- [What this exercise asks]
a. In the webinar page, copy out word for word the part starting at "HIISTORIYA: PRESERVING AFRICA" and ending at "PDF program here.".
b. Name every speaker who gave a presentation in the webinar page.
c. Pick up the page about the Hiistoriya heritage webinar where it stops, and write what comes next.

HIISTORIYA: PRESERVING AFRICA HERITAGE IN A SOCIAL DISTANCING WORLD
25 June 2020, 7-9 PM EAT
The aim of the webinar was to provide a window for individuals, communities, institutions, agencies, and governments working in heritage preservation on the Eastern Coast of Africa to explore and discuss how culture and heritage is being preserved digitally in a time where experiencing culture and heritage has moved beyond being physically present in space and time. You can download the PDF program here.
We aimed to take stock of lessons learnt from these projects to change the way we create, consume and distribute traditional knowledge and also further catalyse efforts to preserve Swahili Heritage in the digital age.
You can watch the live video recording below
Objectives of the webinar were to:
- Provide a platform for dialogue between research institutions, governments and conservation agencies on innovative strategies that improve access to African culture and heritage during the digital age
- Promote the delivery of the principles of universal access and inclusive knowledge that benefits local communities
- Improve public participation in heritage preservation on the East African Coast
- Inspire practitioners and agencies working on the East African Coast to integrate best technology practices into heritage preservation
The webinar included a presentation by renowned photographer and digital strategist, Tawanda Kanhema of the Unmapped Planet on virtual tours of heritage sites and on 3D-modelling of architectural monuments and the documentation of cultural heritage sites by Professor (em) Heinz Ruther, Principal Investigator of the Zamani Project, South Africa. Community participation in digital archiving and visualization of cultural artefacts and sites will be discussed by Chao Tayiana, the Founder of African Digital Heritage. The webinar also included a presentation on the promotion of the Swahili language in a digital classroom by Doreen Bateyunga of Ubongo Learning, Tanzania, and on the art of storytelling by Mwihaki Muraguri of Paukwa Stories in Kenya. Learn more about the speakers here.

- [Dataset records]
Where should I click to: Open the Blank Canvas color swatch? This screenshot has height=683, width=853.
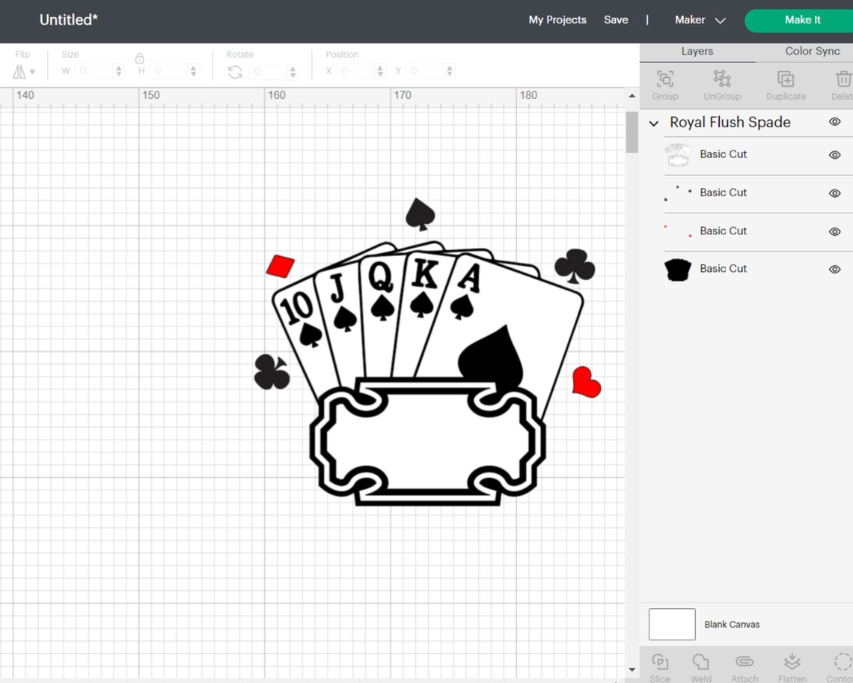[671, 624]
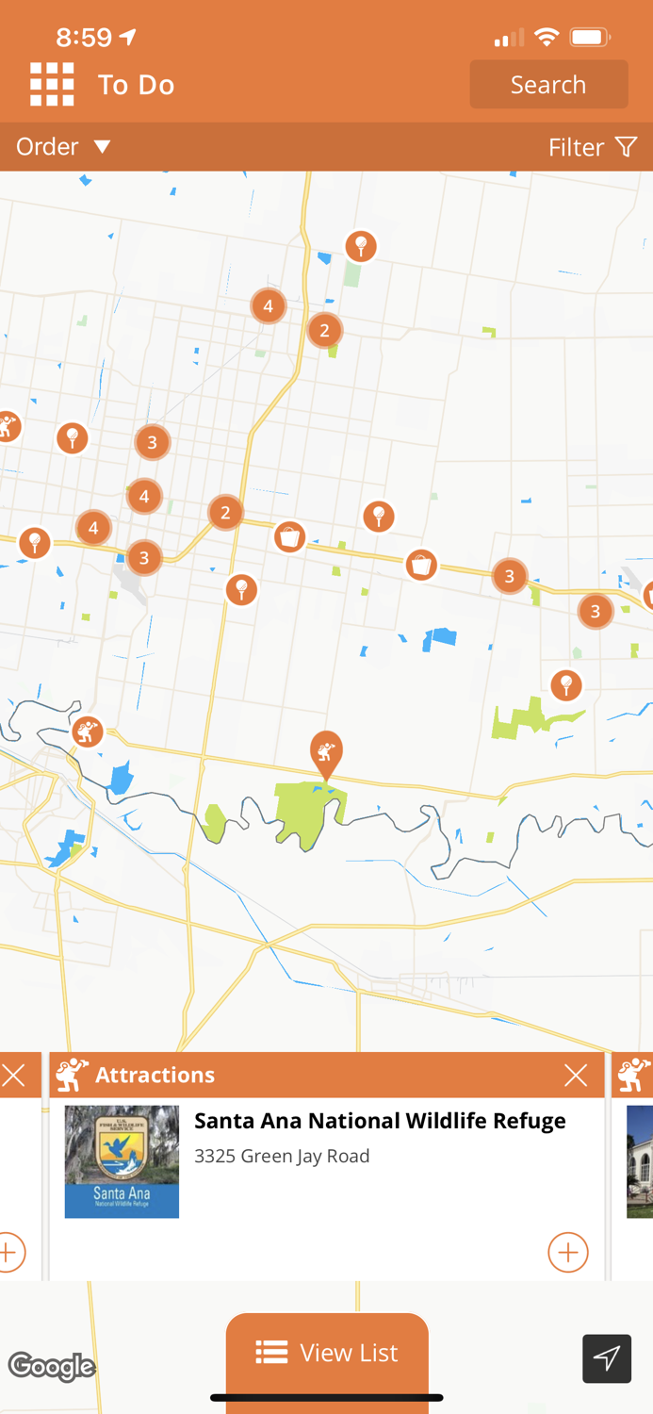Open the cluster marker labeled 2 near top
Image resolution: width=653 pixels, height=1414 pixels.
[x=325, y=330]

- [Set of answers]
a.
HIISTORIYA: PRESERVING AFRICA HERITAGE IN A SOCIAL DISTANCING WORLD
25 June 2020, 7-9 PM EAT
The aim of the webinar was to provide a window for individuals, communities, institutions, agencies, and governments working in heritage preservation on the Eastern Coast of Africa to explore and discuss how culture and heritage is being preserved digitally in a time where experiencing culture and heritage has moved beyond being physically present in space and time. You can download the PDF program here.

b.
Tawanda Kanhema
Heinz Ruther
Chao Tayiana
Doreen Bateyunga
Mwihaki Muraguri

c.
The webinar opened with presentations of preservation programs and experiences of existing digitisation projects in Africa. The second half focused on contextualising the lessons learnt on “Improving Access to Swahili Heritage in the Digital Age”. It included a session with an open dialogue with the select contributors to discuss the opportunities for the integration of digital technologies in Swahili heritage preservation.
The baraza session of the webinar provided a platform for governmental agencies, researchers, scholars, community members, and tourism stakeholders working on the East African Coast to take stock of African case studies and experiences and foster political and community dialogue on the opportunities for integration of digital technologies in Coastal heritage preservation.
You can download the PDF Version of the Program here.
The COVID-19 pandemic has made undeniably clear what many people have been advocating for decades: the availability of effective and widely accessible digital initiatives is not a luxury, but an urgent and pressing issue. Since the onset of the pandemic, we have witnessed institutions and organisations scrambling to catch up.
Equitable access to digital spaces in Africa and the world continues to be a challenge. Even so, the rise in mobile technology and cheap internet access has resulted in an increasing number of people interacting with and contributing to digital content. African countries are now experiencing significant changes in how the government, institutions, and communities engage with sharing and consuming knowledge in digital spaces.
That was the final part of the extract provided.